* Using the information
1. Rewrite the passage of the article on Covid-19 job losses in Kenya between "According to the" and "succumbed to Covid-19.", inclusive, replacing "dwindling" with "shrinking".
2. Does each statement agree with the article on Covid-19 job losses in Kenya? Answer yes or no and quote the deciding words. (a) Kenya's first confirmed case involved a patient who traveled from the US through the United Kingdom. (b) Firms in export processing zones shed 230,000 jobs by June. (c) Kenya's gross domestic product fell 5.7 percent in the second quarter.

* Extracted text
*** Block opens ***
How Covid-19 battered Kenyan economy, fueled job losses
Job Statistics Kenya: The first case of the Covid-19 was confirmed by the National Influenza Centre laboratory at the National Public Health Laboratories of the Ministry of Health on March 12. It involved a patient who had traveled to Kenya from the US through the United Kingdom on March 5.
Following this confirmation, the government issued directives and protocols that were aimed at curbing the spread of the disease. Schools were closed indefinitely, employers and employees were asked to adopt-work-from home formula. On March 25, tougher restrictions were imposed, including travel, mass gathering and a dusk-to-dawn curfew.
Then the inevitable started to occur. Key foreign-income earners including tourism and exports, such as tea, flowers, fruits and vegetables bore the brunt of these measures due to lockdowns in key markets and global travel restrictions. The economy slowed down. And employers started sending employees home.
In three months to June, data from the Kenya National Bureau of Statistics showed that up to 1.7 million Kenyans had lost their jobs. The number of people in employment fell to 15.87 million between April and end of June compared to 17.59 million the previous quarter.
Further, the Quarterly Labour Force Survey indicated that nearly 4.64 million people were jobless at the end of June last year, up from 2.94 million at the end of March. In the three months to September last year, job statistics Kenya show that about 15,547 workers of aged between 55 and 59 years lost jobs.
Export processing zones (EPZs), aviation, horticulture, tourism and hotels were some of the hardest hit. Firms operating in export processing zones shed 8,135 jobs by June. 230,000 jobs in the tourism and hospitality sector were lost as businesses operated under minimum capacity or completely shut down.
“Due to the nature of their working environment, the sectors had to downsize the number of employees and therefore rendering almost half of their workers jobless,”
Labour and Social Protection Cabinet Secretary Simon Chelugui.
Kenya’s economy contracted for the first time in almost 12 years in the second quarter as the impact of the coronavirus pandemic battered key sectors. Gross domestic product (GDP) fell 5.7 percent, compared with a growth of 4.9 percent in the three months through March and expansion of 5.3 percent in the similar period a year earlier. In November, the National treasury downgraded growth outlook for 2020 to 0.6 from 2.5 percent
With young people among the worst hit, the effects of joblessness have been trickling to other areas of the economy. For example, in the education sector, the Higher Education Loans Board (Helb) has been anticipating massive defaults.
In December last year, the Ministry of Education announced that about 26.9 per cent or at least Sh. 15 billion of student loans issued by Helb risked falling into default amid job cuts and freeze in hiring in the wake of Covid-19 pandemic.
“Performance indicators show 26.9 per cent of the Higher Education Loans Board portfolio is at risk,”
reads the Education Sector Report published by the Treasury.
The impact of job losses was demonstrated in the number of Kenyan youth who gave up the search for jobs. According to KNBS, 54.95 per cent of the 2.15 million people aged between 20 and 34 who were out of work did not attempt to look for a job four weeks to the end of September last year.
According to the Federation of Kenya Employers (FKE), most of these Kenyans had resulted to hustles in the informal sector.
“In Kenya, what we are facing is dwindling employment opportunities, which is pushing people into informal work. On average, in Kenya, people are staying out of employment for seven years,”
said FKE executive director Jacqueline Mugo.
Currently, Kenya has tested over 1.1 million Kenyans. Out of these, over 100,000 people have tested positive. Over 83,000 have recovered while over 1,700 have succumbed to Covid-19.
*** Block closes ***
* Exercise data
*** Block opens ***
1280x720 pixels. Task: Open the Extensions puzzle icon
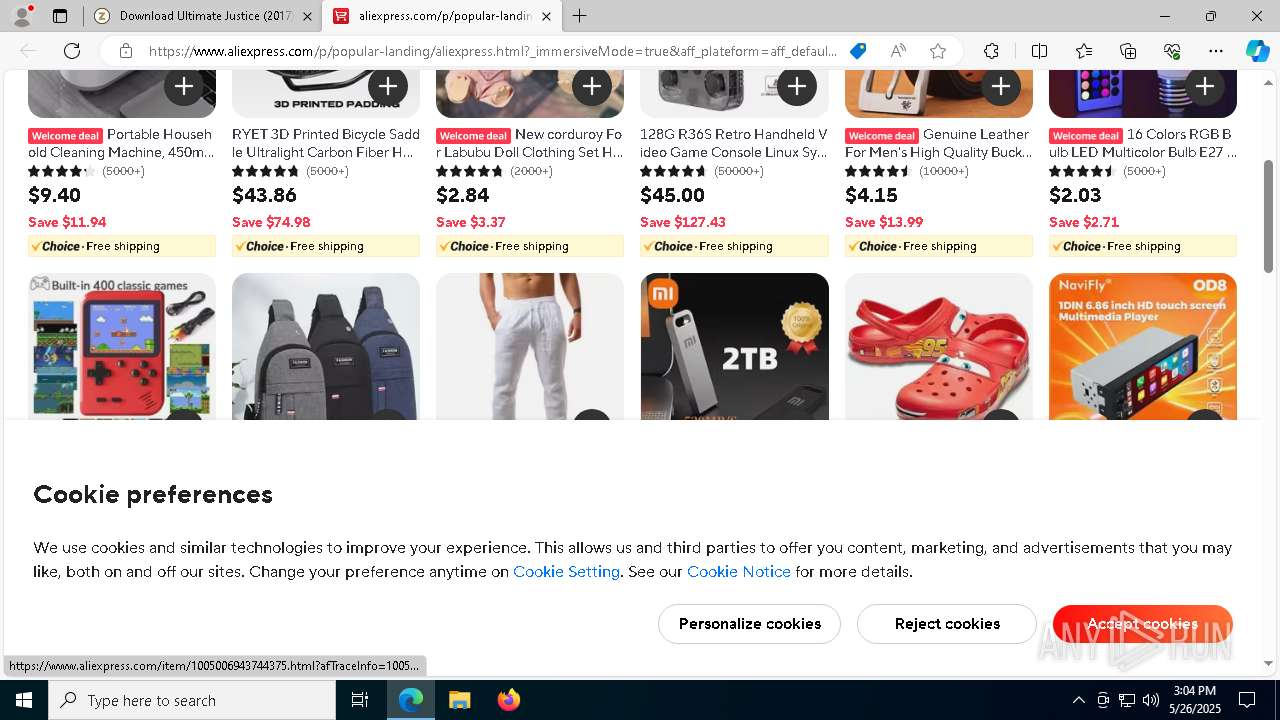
*** Block closes ***
* Solved problems
1.
According to the Federation of Kenya Employers (FKE), most of these Kenyans had resulted to hustles in the informal sector.
“In Kenya, what we are facing is shrinking employment opportunities, which is pushing people into informal work. On average, in Kenya, people are staying out of employment for seven years,”
said FKE executive director Jacqueline Mugo.
Currently, Kenya has tested over 1.1 million Kenyans. Out of these, over 100,000 people have tested positive. Over 83,000 have recovered while over 1,700 have succumbed to Covid-19.

2.
(a) Yes: "It involved a patient who had traveled to Kenya from the US through the United Kingdom on March 5."
(b) No: "Firms operating in export processing zones shed 8,135 jobs by June."
(c) Yes: "Gross domestic product (GDP) fell 5.7 percent"